▶ [TASK ITEM]
Verbatim repeat, images excluded. Give each entry again as written.

Stored items
------
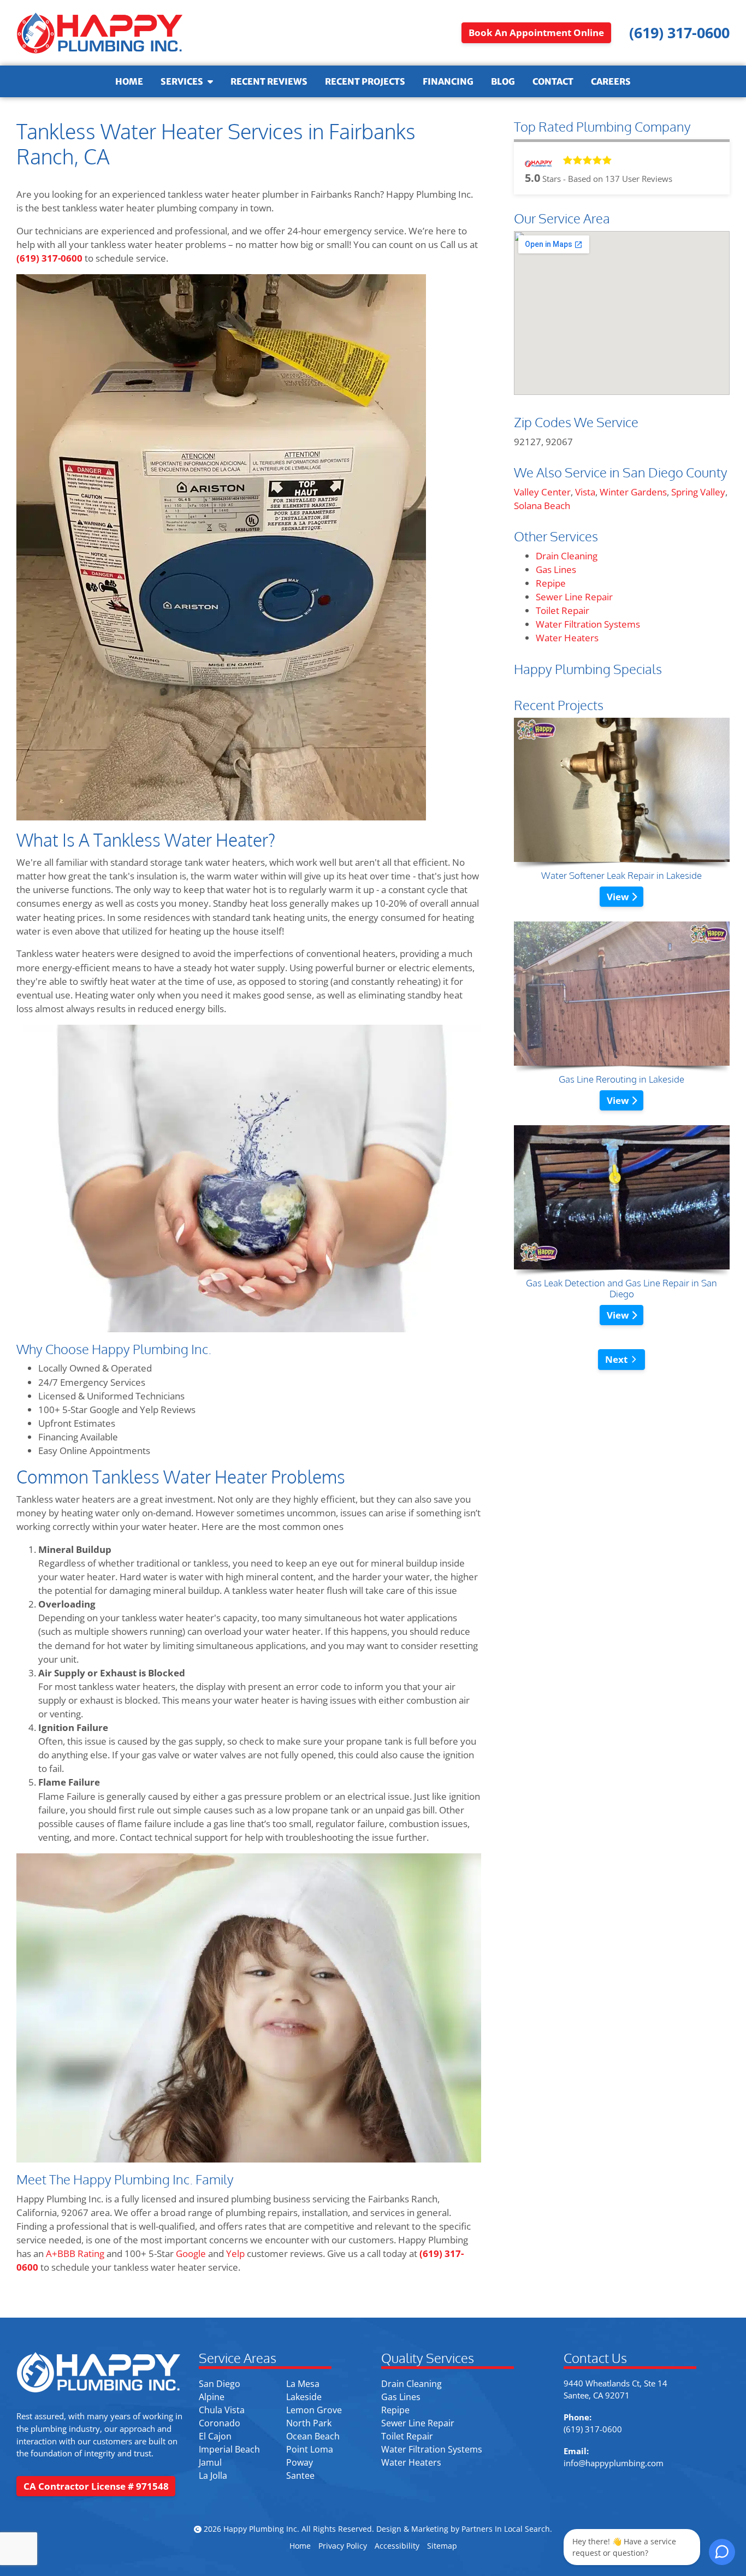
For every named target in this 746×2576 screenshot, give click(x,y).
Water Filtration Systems (588, 624)
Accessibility (397, 2545)
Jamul (210, 2462)
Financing (448, 81)
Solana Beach (542, 505)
------
▶ [SOLUTION TO THIS EXERCISE]
For every named target in this 746×2576 screenshot, give click(x,y).
Water Filtration Systems (588, 624)
Accessibility (397, 2545)
Jamul (210, 2462)
Financing (448, 81)
Solana Beach (542, 505)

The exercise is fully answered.